Futures in New York rose as much as 1.6%, following a 3.3% drop on Thursday. The U.S. economy suffered its sharpest downturn since at least the 1940s in the second quarter, pointing to how coronavirus has devastated businesses across the country. The number of Americans filing for unemployment benefits increased for a second straight week, while Germany’s economy shrank the most in at least half a century in the second quarter.
U.S. crude is down about 2% over the week, but remains on track to eke out a modest gain for July. The market’s rally from April’s price collapse into negative territory has stalled around $40 a barrel amid signs of a resurgence of the virus across parts of the U.S. and now Europe. Royal Dutch Shell (LON:RDSa) Plc Chief Executive Officer Ben van Beurden said oil demand may not see a full recovery until next year.
On the supply side, the OPEC+ alliance is days away from unleashing crude back onto the market following historic output cuts, and in the U.S., ConocoPhillips (NYSE:COP) is the latest explorer to announce it’s bringing back oil production after prices recovered from historic lows.

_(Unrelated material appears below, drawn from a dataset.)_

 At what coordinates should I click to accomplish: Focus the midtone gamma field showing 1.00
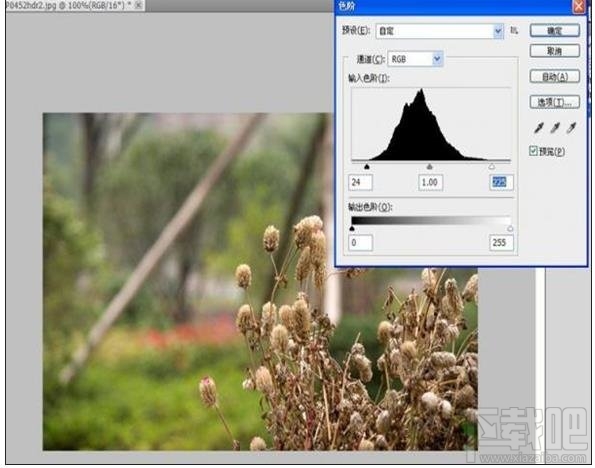430,182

Shale producers Continental Resources (NYSE:CLR) Inc., Parsley Energy (NYSE:PE) Inc. and EOG Resources Inc (NYSE:EOG). have said they would restore some curtailed output in July.
For the first time since the oil price recovery started three months ago, Saudi Arabia and other top Middle East producers are coming under heavy pressure to cut the price of their barrels, a sign of how the rally has begun to stall.
The secretive oil-trading businesses of Shell and Total SE saved both European majors from posting losses in the second quarter, bringing a torrent of cash that countered the impact of the coronavirus crisis.